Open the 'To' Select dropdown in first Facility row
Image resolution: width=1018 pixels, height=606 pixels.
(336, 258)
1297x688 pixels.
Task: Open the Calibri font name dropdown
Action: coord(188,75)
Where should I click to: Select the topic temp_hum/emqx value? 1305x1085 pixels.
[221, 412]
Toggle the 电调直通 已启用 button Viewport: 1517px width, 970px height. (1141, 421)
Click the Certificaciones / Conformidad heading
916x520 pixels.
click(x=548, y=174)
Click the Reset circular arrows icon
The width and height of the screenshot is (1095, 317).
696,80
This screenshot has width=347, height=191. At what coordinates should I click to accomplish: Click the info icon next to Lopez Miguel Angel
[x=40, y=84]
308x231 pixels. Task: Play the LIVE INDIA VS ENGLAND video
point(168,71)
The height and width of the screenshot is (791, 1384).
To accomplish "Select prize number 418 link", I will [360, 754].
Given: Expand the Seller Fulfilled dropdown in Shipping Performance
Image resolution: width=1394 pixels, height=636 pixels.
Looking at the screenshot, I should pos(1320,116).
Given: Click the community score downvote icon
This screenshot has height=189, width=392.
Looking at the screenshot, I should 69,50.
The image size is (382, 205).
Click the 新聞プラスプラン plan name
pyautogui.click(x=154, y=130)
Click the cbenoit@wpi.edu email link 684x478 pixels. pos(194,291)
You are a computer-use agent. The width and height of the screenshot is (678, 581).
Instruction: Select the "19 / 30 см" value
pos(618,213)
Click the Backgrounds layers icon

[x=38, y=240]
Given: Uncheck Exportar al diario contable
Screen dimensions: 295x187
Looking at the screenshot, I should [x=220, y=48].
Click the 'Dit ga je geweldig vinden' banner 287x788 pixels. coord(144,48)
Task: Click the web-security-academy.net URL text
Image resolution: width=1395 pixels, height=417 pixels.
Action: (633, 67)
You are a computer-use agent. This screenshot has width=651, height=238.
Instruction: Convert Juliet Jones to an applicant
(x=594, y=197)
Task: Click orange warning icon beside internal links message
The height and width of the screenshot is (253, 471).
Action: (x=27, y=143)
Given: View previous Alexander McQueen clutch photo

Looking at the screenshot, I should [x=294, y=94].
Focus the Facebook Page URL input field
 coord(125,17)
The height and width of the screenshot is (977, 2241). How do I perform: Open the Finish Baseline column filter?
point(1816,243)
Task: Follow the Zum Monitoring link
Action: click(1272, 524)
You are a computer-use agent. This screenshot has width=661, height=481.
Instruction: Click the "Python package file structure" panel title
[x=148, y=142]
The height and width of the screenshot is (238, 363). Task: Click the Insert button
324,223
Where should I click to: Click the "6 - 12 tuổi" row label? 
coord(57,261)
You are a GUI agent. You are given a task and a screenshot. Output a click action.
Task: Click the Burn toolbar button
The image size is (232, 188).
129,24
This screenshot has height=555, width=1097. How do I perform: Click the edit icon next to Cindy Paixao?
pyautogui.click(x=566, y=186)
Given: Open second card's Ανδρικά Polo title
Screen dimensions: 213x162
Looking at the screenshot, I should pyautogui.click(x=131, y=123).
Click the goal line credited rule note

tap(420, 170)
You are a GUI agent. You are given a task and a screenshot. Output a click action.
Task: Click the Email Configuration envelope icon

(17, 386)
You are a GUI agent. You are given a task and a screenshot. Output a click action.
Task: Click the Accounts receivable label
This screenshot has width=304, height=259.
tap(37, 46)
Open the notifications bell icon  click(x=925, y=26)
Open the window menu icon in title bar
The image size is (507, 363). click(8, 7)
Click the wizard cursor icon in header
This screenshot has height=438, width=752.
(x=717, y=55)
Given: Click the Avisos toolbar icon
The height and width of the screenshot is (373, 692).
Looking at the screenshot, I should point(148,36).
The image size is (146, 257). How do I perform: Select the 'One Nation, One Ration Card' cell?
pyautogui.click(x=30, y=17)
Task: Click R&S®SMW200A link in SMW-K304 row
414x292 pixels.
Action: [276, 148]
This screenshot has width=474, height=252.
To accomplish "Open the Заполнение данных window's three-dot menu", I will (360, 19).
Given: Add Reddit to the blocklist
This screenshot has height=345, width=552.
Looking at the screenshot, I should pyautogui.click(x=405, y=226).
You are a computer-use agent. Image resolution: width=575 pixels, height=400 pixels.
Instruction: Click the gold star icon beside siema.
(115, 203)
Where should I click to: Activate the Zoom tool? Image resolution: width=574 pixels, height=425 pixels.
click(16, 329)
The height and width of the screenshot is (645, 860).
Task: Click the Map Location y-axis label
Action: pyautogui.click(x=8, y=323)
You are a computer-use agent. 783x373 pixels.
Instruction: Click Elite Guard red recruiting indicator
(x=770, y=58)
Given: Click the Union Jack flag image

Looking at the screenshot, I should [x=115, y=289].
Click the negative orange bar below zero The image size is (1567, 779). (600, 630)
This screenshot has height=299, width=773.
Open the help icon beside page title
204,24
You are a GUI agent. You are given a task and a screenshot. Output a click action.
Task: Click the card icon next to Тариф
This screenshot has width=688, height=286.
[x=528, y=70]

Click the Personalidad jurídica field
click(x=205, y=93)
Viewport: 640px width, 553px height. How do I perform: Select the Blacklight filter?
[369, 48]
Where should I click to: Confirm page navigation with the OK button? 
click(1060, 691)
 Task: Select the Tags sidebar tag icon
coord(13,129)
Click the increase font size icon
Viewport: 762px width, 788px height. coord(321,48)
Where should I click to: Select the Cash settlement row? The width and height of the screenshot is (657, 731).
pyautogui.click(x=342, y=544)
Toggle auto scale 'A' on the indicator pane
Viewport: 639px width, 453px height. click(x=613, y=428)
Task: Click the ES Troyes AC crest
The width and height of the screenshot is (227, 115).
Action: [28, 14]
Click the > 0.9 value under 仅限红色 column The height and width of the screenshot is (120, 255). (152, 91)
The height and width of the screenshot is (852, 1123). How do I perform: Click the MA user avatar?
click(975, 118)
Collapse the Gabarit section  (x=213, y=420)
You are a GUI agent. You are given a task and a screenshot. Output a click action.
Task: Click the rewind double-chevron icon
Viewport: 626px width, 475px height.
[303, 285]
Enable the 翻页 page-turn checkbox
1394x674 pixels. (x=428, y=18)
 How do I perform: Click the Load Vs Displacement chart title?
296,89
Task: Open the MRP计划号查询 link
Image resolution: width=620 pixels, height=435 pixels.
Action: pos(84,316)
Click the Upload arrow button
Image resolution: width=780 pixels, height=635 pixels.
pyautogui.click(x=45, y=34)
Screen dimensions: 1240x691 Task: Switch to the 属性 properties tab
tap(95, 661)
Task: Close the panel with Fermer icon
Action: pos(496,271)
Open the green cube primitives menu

+ + +

**Problem requirements:**
Return the data from the top line through the bottom line exactly.

**Written reply:**
Open the 'To' Select dropdown in first Facility row
Image resolution: width=1018 pixels, height=606 pixels.
(336, 258)
1297x688 pixels.
Task: Open the Calibri font name dropdown
Action: coord(188,75)
Where should I click to: Select the topic temp_hum/emqx value? 1305x1085 pixels.
[221, 412]
Toggle the 电调直通 已启用 button Viewport: 1517px width, 970px height. (1141, 421)
Click the Certificaciones / Conformidad heading
916x520 pixels.
click(x=548, y=174)
Click the Reset circular arrows icon
The width and height of the screenshot is (1095, 317).
696,80
This screenshot has width=347, height=191. At what coordinates should I click to accomplish: Click the info icon next to Lopez Miguel Angel
[x=40, y=84]
308x231 pixels. Task: Play the LIVE INDIA VS ENGLAND video
point(168,71)
The height and width of the screenshot is (791, 1384).
To accomplish "Select prize number 418 link", I will [360, 754].
Given: Expand the Seller Fulfilled dropdown in Shipping Performance
Image resolution: width=1394 pixels, height=636 pixels.
Looking at the screenshot, I should pos(1320,116).
Given: Click the community score downvote icon
This screenshot has height=189, width=392.
Looking at the screenshot, I should 69,50.
The image size is (382, 205).
Click the 新聞プラスプラン plan name
pyautogui.click(x=154, y=130)
Click the cbenoit@wpi.edu email link 684x478 pixels. pos(194,291)
You are a computer-use agent. The width and height of the screenshot is (678, 581).
Instruction: Select the "19 / 30 см" value
pos(618,213)
Click the Backgrounds layers icon

[x=38, y=240]
Given: Uncheck Exportar al diario contable
Screen dimensions: 295x187
Looking at the screenshot, I should [x=220, y=48].
Click the 'Dit ga je geweldig vinden' banner 287x788 pixels. coord(144,48)
Task: Click the web-security-academy.net URL text
Image resolution: width=1395 pixels, height=417 pixels.
Action: (633, 67)
You are a computer-use agent. This screenshot has width=651, height=238.
Instruction: Convert Juliet Jones to an applicant
(x=594, y=197)
Task: Click orange warning icon beside internal links message
The height and width of the screenshot is (253, 471).
Action: (x=27, y=143)
Given: View previous Alexander McQueen clutch photo

Looking at the screenshot, I should [x=294, y=94].
Focus the Facebook Page URL input field
 coord(125,17)
The height and width of the screenshot is (977, 2241). How do I perform: Open the Finish Baseline column filter?
point(1816,243)
Task: Follow the Zum Monitoring link
Action: click(1272, 524)
You are a computer-use agent. This screenshot has width=661, height=481.
Instruction: Click the "Python package file structure" panel title
[x=148, y=142]
The height and width of the screenshot is (238, 363). Task: Click the Insert button
324,223
Where should I click to: Click the "6 - 12 tuổi" row label? 
coord(57,261)
You are a GUI agent. You are given a task and a screenshot. Output a click action.
Task: Click the Burn toolbar button
The image size is (232, 188).
129,24
This screenshot has height=555, width=1097. How do I perform: Click the edit icon next to Cindy Paixao?
pyautogui.click(x=566, y=186)
Given: Open second card's Ανδρικά Polo title
Screen dimensions: 213x162
Looking at the screenshot, I should pyautogui.click(x=131, y=123).
Click the goal line credited rule note

tap(420, 170)
You are a GUI agent. You are given a task and a screenshot. Output a click action.
Task: Click the Email Configuration envelope icon

(17, 386)
You are a GUI agent. You are given a task and a screenshot. Output a click action.
Task: Click the Accounts receivable label
This screenshot has width=304, height=259.
tap(37, 46)
Open the notifications bell icon  click(x=925, y=26)
Open the window menu icon in title bar
The image size is (507, 363). click(8, 7)
Click the wizard cursor icon in header
This screenshot has height=438, width=752.
(x=717, y=55)
Given: Click the Avisos toolbar icon
The height and width of the screenshot is (373, 692).
Looking at the screenshot, I should point(148,36).
The image size is (146, 257). How do I perform: Select the 'One Nation, One Ration Card' cell?
pyautogui.click(x=30, y=17)
Task: Click R&S®SMW200A link in SMW-K304 row
414x292 pixels.
Action: [276, 148]
This screenshot has width=474, height=252.
To accomplish "Open the Заполнение данных window's three-dot menu", I will (360, 19).
Given: Add Reddit to the blocklist
This screenshot has height=345, width=552.
Looking at the screenshot, I should pyautogui.click(x=405, y=226).
You are a computer-use agent. Image resolution: width=575 pixels, height=400 pixels.
Instruction: Click the gold star icon beside siema.
(115, 203)
Where should I click to: Activate the Zoom tool? Image resolution: width=574 pixels, height=425 pixels.
click(16, 329)
The height and width of the screenshot is (645, 860).
Task: Click the Map Location y-axis label
Action: pyautogui.click(x=8, y=323)
You are a computer-use agent. 783x373 pixels.
Instruction: Click Elite Guard red recruiting indicator
(x=770, y=58)
Given: Click the Union Jack flag image

Looking at the screenshot, I should [x=115, y=289].
Click the negative orange bar below zero The image size is (1567, 779). (600, 630)
This screenshot has height=299, width=773.
Open the help icon beside page title
204,24
You are a GUI agent. You are given a task and a screenshot. Output a click action.
Task: Click the card icon next to Тариф
This screenshot has width=688, height=286.
[x=528, y=70]

Click the Personalidad jurídica field
click(x=205, y=93)
Viewport: 640px width, 553px height. How do I perform: Select the Blacklight filter?
[369, 48]
Where should I click to: Confirm page navigation with the OK button? 
click(1060, 691)
 Task: Select the Tags sidebar tag icon
coord(13,129)
Click the increase font size icon
Viewport: 762px width, 788px height. coord(321,48)
Where should I click to: Select the Cash settlement row? The width and height of the screenshot is (657, 731).
pyautogui.click(x=342, y=544)
Toggle auto scale 'A' on the indicator pane
Viewport: 639px width, 453px height. click(x=613, y=428)
Task: Click the ES Troyes AC crest
The width and height of the screenshot is (227, 115).
Action: [28, 14]
Click the > 0.9 value under 仅限红色 column The height and width of the screenshot is (120, 255). (152, 91)
The height and width of the screenshot is (852, 1123). How do I perform: Click the MA user avatar?
click(975, 118)
Collapse the Gabarit section  (x=213, y=420)
You are a GUI agent. You are given a task and a screenshot. Output a click action.
Task: Click the rewind double-chevron icon
Viewport: 626px width, 475px height.
[303, 285]
Enable the 翻页 page-turn checkbox
1394x674 pixels. (x=428, y=18)
 How do I perform: Click the Load Vs Displacement chart title?
296,89
Task: Open the MRP计划号查询 link
Image resolution: width=620 pixels, height=435 pixels.
Action: pos(84,316)
Click the Upload arrow button
Image resolution: width=780 pixels, height=635 pixels.
pyautogui.click(x=45, y=34)
Screen dimensions: 1240x691 Task: Switch to the 属性 properties tab
tap(95, 661)
Task: Close the panel with Fermer icon
Action: pos(496,271)
Open the green cube primitives menu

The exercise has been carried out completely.